Talking to Dawn, IWMB Chairman Dr Anis Rehman said: “This was their habitat that was taken away from them. Not only have they been breathing cleaner air but enjoying freedom of movement. It is so rare to spot an animal as iconic as the leopard. Because the preying species of the leopard are being well protected by our staff, the leopard is flourishing.”
Besides images of porcupines and deer, one of the camera trap shots showed a fox carrying a plastic bottle in its mouth. “It is as if the fox is cleaning up after,” said Dr Rehman. His staff also hopes to find goral deer, which disappeared from the Margalla Hills, a decade ago.
After the drop in outside noise over the last few weeks, various species of birds including pheasants are also benefiting from the lockdown and venturing into lower grounds. Dr Rehman said the board has taken a decision to protect species of ground nestling birds from forest fires that destroy the jungle every summer.
A conservation programme has been launched to conserve species of birds particularly, he added.
The board has also issued licences to villagers to pick Kachnaar buds to help them during times when incomes have dropped.
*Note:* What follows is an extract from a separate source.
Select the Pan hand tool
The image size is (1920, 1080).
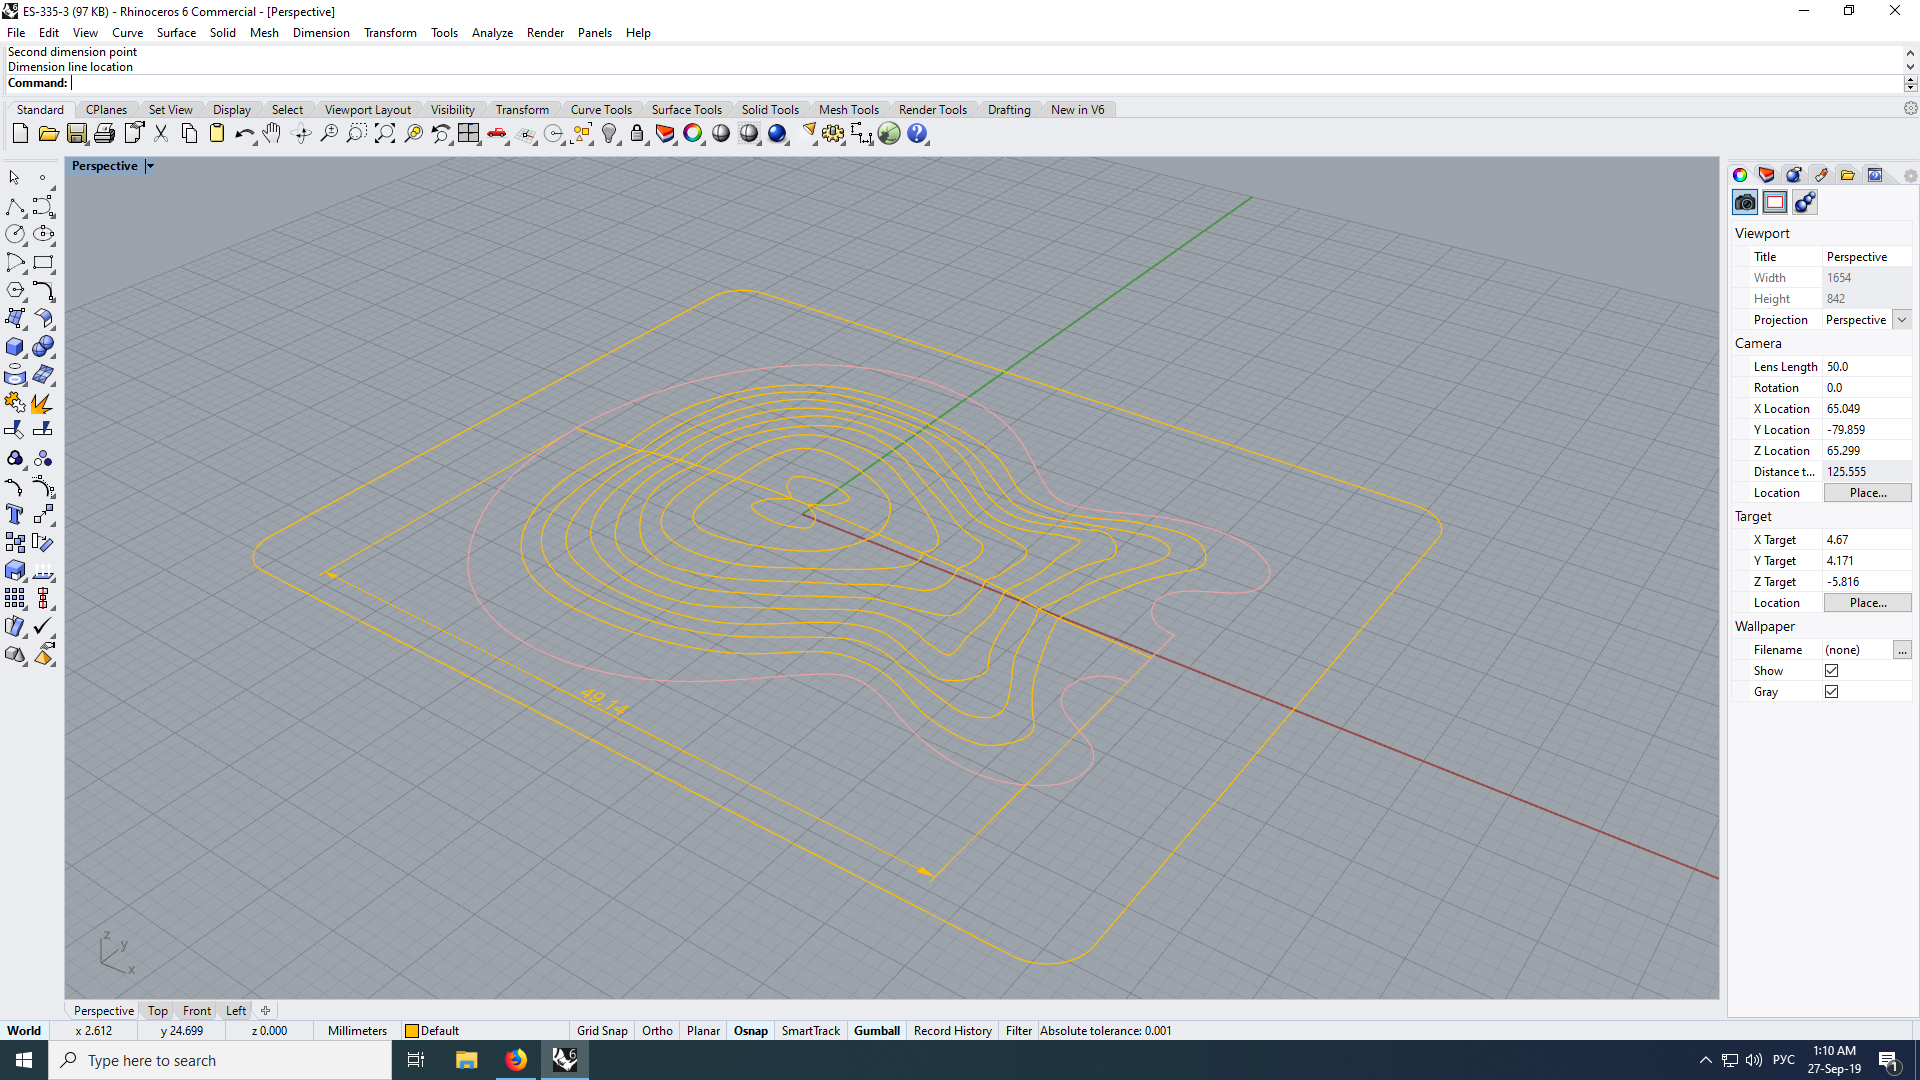tap(272, 134)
Familiar with the terrain, Mohibullah from the IWMB who installs camera traps, hopes to capture more fascinating images of animals in spaces where they were afraid to move before.
Responding to a question, Dr Rehman said: “During the lockdown, wild animals are not at risk of contracting coronavirus. Since all human activity has been restricted in the national park, the animals are safe from the disease.”